A novel artemisinin derivative, 3‐(12‐β‐artemisininoxy) phenoxyl succinic acid (SM735), mediates immunosuppressive effects in vitro and in vivo 1

Aim: To study the immunosuppressive activity of SM735 {[3 ‐(12‐β‐artemisininoxy)] phenoxyl succinic acid}, a synthetic artemisinin derivative with nonsteroidal anti‐inflammatory drug structure, with the aim of finding potential immunosuppressive agents. Methods: Concanavalin A (ConA), lipopolysaccharide (LPS), and mixed lymphocyte reaction (MLR), were used to induce the proliferation of splenocytes, and [ 3 H]‐thymidine incorporation was used to evaluate the proliferation of splenocytes. Cytokine production was promoted with ConA, LPS, or PMA plus ionomycin, and was detected with the enzyme‐linked immunosorbent assay.

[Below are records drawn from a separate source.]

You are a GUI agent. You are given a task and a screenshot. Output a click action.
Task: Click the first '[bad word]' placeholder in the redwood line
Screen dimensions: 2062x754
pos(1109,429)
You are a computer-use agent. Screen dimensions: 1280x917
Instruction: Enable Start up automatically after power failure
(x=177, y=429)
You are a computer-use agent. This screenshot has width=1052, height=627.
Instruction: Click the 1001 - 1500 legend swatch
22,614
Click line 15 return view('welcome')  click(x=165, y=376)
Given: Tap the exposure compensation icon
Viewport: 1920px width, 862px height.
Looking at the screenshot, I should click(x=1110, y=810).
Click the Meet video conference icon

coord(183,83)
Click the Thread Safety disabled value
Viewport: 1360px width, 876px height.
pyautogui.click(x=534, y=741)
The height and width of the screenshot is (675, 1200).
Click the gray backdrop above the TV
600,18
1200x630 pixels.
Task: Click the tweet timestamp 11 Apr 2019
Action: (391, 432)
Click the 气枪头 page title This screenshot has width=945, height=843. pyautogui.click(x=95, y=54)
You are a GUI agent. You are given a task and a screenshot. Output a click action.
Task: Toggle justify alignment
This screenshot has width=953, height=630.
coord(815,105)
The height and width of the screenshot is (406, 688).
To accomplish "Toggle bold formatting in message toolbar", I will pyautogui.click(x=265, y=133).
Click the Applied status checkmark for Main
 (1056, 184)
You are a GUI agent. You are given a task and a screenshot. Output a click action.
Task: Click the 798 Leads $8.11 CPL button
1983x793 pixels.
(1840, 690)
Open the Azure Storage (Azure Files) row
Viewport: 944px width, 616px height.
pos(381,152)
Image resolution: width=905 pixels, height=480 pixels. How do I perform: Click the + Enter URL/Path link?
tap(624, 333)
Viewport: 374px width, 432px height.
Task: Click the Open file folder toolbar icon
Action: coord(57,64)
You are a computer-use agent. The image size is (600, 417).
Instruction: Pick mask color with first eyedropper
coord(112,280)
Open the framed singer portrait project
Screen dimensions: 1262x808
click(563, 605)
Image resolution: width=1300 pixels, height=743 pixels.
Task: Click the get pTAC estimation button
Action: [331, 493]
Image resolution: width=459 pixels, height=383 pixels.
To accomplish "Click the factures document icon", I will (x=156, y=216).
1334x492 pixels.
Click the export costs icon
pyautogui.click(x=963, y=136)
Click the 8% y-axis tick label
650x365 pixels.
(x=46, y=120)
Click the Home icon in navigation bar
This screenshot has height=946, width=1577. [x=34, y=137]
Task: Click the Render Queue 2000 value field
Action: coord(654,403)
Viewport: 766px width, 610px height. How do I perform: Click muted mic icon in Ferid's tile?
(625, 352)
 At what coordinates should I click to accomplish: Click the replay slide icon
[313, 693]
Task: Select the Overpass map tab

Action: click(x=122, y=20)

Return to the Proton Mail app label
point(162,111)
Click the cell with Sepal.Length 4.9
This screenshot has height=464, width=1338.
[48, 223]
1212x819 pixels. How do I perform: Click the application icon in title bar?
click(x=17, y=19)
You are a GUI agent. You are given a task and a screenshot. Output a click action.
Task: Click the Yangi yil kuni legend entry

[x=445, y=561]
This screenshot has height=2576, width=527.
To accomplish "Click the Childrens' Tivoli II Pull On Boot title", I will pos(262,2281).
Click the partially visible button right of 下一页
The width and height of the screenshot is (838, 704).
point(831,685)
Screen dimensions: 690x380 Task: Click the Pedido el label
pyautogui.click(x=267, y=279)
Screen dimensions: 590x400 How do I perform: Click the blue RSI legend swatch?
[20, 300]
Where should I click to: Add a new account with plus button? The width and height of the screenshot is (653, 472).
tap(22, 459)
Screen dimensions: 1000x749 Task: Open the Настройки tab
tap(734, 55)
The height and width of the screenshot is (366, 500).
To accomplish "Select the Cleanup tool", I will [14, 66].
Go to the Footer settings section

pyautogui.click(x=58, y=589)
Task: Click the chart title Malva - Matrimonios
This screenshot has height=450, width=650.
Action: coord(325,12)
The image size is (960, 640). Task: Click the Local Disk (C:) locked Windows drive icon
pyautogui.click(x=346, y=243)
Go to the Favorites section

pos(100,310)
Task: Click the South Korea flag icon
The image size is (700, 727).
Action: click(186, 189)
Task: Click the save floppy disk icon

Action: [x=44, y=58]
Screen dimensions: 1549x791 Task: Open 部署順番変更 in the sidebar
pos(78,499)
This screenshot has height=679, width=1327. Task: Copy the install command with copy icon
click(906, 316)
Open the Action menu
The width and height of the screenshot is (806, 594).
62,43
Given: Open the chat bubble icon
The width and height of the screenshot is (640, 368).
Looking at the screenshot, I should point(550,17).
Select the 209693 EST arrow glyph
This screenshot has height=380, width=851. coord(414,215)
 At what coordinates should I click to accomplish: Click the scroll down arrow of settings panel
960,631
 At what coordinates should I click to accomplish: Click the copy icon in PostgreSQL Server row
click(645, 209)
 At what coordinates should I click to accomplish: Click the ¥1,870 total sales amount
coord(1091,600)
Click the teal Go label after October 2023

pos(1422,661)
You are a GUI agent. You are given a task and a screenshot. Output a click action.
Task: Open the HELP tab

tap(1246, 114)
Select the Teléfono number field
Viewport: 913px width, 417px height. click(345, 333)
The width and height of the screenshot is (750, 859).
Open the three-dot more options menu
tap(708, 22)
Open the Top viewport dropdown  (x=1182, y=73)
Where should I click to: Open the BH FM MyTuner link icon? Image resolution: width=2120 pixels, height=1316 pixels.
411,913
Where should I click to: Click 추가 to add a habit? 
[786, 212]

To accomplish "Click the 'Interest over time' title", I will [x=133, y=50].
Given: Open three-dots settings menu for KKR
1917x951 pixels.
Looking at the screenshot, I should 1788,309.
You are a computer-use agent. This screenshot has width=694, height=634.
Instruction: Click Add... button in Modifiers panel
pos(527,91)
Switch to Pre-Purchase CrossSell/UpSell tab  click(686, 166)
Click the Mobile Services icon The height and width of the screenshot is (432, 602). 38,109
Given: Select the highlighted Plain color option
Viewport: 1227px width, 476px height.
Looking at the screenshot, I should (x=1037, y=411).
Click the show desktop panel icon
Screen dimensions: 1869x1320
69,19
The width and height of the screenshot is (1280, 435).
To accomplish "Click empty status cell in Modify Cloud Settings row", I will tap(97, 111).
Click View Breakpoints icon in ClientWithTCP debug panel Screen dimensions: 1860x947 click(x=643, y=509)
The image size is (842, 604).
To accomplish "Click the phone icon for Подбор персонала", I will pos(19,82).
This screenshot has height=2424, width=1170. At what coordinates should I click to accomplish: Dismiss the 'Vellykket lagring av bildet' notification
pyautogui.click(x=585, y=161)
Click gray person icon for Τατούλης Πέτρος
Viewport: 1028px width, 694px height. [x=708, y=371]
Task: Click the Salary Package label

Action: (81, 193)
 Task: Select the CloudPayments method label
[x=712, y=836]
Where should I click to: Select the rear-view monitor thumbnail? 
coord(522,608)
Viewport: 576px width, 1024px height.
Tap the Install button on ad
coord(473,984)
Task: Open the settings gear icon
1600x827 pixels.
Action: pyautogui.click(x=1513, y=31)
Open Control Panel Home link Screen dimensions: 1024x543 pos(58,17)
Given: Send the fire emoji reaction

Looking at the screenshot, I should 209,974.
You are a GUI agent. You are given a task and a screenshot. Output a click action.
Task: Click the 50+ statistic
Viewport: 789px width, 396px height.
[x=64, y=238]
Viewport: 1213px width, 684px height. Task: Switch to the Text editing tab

Dinitrofluorobenzene (DNFB) and sheep red blood cells (SRBC) were used to induce delayed‐type hypersensitivity and quantitative hemolysis of SRBC (QHS) mouse models, as criteria for the evaluation of in vivo immune activity. Results: SM735 strongly inhibited the proliferation of splenocytes induced by ConA, LPS, or MLR, with IC 50 values of 0.33 μmol/L, 0.27 μmol/L, and 0.51 μmol/L, respectively. When compared with a CC 50 value of 53.1 μmol/L, SM735 had a favorable safety range. SM735 dose‐dependently inhibited proinflammatory cytokine production [including interleukins (IL)‐12, interferon (IFN)‐γ and IL‐6] induced by LPS or PMA plus ionomycin. Upon ConA stimulation, SM735 suppressed IFN‐γ in a dose‐dependent manner, but did not affect IL‐2 secretion. SM735 also strongly suppressed both T‐cell‐mediated delayed‐type hypersensitivity (DTH) and B‐cell‐mediated QHS reactions. Conclusion: SM735 had strong immunosuppressive activity in vitro and in vivo, suggesting a potential role for SM735 as an immunosuppressive agent, and established the groundwork for further research onSM735.